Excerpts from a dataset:
+ + + + + + +
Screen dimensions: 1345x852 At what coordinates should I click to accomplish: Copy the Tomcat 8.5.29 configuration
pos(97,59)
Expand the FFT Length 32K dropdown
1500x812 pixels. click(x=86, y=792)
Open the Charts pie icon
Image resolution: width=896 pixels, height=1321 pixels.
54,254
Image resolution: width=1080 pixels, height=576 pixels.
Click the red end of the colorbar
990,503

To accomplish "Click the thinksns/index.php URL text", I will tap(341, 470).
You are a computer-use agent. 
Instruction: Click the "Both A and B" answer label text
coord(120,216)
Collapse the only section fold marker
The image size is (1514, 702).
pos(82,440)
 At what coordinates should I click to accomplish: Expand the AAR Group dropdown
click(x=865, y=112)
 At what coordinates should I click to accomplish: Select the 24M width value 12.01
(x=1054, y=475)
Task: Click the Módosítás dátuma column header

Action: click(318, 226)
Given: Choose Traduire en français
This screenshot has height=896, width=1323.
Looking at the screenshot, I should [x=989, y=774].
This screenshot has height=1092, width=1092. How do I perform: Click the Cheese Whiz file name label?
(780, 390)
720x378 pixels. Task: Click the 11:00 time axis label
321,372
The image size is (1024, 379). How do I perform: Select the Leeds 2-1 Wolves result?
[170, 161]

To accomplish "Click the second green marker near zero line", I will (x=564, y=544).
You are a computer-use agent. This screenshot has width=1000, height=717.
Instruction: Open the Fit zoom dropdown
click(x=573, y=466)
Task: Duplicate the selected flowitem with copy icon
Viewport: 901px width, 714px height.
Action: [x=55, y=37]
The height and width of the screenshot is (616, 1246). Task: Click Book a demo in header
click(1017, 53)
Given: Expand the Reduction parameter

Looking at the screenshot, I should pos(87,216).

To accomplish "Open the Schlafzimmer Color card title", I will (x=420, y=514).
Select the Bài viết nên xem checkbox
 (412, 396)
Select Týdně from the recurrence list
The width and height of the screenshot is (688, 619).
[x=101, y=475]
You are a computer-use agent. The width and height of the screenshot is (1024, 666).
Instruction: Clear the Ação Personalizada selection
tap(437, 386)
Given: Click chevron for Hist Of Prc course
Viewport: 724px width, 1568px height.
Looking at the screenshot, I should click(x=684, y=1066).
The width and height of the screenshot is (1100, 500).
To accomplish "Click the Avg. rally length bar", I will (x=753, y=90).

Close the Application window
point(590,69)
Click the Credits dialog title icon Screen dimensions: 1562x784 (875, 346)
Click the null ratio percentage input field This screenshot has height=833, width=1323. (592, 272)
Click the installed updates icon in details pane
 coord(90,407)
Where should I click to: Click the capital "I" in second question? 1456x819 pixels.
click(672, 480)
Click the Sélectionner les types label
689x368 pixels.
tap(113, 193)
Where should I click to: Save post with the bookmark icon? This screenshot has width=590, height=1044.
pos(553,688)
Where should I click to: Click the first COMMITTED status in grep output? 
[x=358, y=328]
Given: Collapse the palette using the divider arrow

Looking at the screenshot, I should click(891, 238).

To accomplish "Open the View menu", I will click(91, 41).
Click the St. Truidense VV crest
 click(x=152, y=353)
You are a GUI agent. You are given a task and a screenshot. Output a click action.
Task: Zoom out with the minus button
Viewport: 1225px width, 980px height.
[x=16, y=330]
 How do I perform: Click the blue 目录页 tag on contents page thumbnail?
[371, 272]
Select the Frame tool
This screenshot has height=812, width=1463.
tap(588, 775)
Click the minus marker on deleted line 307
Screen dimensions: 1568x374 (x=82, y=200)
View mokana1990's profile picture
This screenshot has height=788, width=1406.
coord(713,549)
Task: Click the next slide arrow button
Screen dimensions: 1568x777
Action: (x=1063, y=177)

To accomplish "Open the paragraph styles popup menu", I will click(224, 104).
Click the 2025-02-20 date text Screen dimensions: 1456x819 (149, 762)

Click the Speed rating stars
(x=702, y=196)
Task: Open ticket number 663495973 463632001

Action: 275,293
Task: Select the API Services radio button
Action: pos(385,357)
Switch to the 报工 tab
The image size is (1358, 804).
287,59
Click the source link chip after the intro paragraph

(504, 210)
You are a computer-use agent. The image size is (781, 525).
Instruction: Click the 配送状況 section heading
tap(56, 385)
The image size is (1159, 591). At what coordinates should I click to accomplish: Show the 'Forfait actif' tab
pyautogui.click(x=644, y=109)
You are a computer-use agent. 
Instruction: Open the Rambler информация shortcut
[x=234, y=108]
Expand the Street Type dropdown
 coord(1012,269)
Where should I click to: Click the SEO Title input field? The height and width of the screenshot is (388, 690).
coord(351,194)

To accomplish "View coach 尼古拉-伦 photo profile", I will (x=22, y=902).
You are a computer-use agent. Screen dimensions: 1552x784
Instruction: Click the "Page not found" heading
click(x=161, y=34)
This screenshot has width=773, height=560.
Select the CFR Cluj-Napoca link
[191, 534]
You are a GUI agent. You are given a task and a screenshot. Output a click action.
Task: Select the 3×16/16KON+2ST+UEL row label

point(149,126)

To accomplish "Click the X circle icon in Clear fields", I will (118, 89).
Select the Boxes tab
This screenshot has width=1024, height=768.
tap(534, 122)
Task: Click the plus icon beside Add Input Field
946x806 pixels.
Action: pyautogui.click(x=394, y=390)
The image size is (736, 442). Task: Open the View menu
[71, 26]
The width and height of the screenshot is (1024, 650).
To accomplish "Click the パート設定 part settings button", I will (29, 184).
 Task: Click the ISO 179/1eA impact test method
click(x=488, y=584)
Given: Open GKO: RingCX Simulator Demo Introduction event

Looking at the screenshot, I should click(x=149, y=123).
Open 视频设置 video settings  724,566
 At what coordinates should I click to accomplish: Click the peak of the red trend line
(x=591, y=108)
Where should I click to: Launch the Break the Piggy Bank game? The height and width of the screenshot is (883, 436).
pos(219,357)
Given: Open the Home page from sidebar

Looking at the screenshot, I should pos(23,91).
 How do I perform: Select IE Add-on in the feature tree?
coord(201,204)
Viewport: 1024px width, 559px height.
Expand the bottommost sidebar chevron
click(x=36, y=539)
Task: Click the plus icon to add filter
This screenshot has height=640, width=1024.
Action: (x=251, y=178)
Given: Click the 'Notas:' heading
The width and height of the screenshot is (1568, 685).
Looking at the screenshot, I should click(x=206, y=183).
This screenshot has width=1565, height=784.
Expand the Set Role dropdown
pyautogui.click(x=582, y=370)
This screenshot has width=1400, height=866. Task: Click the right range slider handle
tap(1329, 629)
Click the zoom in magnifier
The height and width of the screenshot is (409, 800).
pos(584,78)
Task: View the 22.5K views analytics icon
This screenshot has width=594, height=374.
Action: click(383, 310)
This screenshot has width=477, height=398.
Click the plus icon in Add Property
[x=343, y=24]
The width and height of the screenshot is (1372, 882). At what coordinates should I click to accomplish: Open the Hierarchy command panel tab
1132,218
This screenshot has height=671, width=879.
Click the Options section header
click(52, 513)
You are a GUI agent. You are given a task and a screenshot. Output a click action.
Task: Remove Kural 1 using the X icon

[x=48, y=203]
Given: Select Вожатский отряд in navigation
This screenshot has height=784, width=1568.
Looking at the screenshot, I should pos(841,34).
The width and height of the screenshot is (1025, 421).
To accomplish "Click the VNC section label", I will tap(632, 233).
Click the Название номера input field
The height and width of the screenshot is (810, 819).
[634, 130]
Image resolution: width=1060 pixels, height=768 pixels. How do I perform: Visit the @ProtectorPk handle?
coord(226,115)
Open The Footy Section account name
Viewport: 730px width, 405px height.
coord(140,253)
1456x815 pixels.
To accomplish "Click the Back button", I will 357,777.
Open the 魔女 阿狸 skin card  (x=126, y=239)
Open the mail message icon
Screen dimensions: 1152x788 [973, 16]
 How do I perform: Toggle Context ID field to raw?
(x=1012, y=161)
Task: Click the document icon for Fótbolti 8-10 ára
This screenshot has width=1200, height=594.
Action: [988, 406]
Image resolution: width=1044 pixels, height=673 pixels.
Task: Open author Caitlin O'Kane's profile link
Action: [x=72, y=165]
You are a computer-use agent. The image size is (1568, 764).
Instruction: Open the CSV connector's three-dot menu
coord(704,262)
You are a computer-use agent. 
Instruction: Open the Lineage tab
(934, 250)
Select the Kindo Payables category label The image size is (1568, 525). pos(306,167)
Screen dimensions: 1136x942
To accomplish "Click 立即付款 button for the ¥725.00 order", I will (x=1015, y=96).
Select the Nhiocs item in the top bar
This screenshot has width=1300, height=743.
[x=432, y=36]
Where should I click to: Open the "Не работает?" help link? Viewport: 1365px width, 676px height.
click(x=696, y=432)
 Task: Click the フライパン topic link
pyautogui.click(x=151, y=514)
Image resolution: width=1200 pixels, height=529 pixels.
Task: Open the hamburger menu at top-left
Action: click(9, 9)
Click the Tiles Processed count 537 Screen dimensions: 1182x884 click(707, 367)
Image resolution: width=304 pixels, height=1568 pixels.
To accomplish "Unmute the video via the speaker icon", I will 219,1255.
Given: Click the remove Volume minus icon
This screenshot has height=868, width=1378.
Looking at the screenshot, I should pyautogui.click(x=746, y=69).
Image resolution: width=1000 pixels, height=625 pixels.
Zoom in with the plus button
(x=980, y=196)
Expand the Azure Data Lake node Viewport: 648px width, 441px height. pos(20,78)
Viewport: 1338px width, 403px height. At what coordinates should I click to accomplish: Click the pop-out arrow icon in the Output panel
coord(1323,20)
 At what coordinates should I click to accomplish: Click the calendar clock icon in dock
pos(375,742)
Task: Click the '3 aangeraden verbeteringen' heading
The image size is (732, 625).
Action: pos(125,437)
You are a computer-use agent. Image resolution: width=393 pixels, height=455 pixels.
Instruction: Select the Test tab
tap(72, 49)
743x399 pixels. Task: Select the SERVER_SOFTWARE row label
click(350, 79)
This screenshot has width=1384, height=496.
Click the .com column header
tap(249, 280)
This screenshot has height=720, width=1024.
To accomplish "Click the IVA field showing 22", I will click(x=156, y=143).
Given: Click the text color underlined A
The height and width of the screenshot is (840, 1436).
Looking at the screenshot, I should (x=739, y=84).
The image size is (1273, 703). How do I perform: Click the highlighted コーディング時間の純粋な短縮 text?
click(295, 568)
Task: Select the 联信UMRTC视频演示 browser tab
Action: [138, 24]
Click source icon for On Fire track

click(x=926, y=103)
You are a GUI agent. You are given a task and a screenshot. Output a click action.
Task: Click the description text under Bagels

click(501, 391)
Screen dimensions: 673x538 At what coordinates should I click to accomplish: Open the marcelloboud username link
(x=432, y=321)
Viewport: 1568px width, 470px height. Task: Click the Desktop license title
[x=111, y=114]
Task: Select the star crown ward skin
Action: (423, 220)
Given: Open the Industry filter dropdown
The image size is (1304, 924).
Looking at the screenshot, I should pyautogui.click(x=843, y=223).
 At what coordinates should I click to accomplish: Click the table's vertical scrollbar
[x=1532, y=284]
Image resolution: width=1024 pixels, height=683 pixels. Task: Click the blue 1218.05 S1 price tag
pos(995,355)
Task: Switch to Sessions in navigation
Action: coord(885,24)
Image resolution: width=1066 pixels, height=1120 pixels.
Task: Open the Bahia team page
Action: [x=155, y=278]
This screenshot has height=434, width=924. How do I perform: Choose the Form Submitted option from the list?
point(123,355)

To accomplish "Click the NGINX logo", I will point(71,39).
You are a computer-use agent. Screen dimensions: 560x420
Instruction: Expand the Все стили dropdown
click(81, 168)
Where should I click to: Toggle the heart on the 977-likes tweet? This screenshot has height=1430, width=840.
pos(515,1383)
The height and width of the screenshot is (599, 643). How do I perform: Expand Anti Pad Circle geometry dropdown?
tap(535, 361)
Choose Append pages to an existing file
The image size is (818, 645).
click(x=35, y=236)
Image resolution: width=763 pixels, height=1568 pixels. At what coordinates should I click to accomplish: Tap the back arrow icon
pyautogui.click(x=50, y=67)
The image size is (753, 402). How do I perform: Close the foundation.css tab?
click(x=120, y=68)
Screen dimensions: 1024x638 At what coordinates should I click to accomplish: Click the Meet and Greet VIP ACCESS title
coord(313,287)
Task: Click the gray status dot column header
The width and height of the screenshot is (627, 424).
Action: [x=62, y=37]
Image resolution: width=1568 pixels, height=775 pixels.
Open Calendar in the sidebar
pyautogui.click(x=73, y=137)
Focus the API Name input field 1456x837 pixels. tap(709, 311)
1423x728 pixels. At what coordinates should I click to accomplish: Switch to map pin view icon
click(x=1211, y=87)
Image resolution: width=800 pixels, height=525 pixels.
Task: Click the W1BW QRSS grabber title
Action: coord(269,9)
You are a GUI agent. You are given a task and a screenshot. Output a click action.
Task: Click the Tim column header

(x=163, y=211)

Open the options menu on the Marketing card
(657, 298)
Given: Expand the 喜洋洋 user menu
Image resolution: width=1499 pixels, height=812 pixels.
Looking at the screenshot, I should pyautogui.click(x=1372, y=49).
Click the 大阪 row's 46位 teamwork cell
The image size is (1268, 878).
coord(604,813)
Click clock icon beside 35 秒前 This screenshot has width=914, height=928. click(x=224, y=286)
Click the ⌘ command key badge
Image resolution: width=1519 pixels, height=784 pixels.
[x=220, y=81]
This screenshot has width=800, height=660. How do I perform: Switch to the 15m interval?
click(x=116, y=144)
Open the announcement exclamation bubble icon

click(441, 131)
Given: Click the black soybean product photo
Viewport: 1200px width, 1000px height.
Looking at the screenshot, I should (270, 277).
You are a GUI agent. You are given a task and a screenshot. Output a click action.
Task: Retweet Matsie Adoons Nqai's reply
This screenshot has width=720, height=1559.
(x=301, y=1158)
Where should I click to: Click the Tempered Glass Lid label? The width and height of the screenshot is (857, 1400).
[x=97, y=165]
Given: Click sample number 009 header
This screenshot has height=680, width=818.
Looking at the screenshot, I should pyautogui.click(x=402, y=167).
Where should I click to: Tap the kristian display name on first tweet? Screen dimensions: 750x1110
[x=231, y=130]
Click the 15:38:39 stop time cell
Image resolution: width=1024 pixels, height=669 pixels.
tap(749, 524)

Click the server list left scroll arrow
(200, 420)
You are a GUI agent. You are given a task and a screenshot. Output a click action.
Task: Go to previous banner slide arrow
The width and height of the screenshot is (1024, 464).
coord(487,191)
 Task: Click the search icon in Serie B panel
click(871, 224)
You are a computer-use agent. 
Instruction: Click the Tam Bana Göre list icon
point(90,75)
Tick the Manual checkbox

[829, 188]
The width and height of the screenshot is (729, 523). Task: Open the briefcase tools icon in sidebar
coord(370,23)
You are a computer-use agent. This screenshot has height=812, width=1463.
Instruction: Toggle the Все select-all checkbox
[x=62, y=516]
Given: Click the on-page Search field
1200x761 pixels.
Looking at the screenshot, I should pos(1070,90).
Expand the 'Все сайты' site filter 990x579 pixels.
+ + + + + + +
◆ What you should do
Go through the records above, find each line with the string "settings", and copy it.

◆ Answer area
To accomplish "Click the パート設定 part settings button", I will (29, 184).
Open 视频设置 video settings  724,566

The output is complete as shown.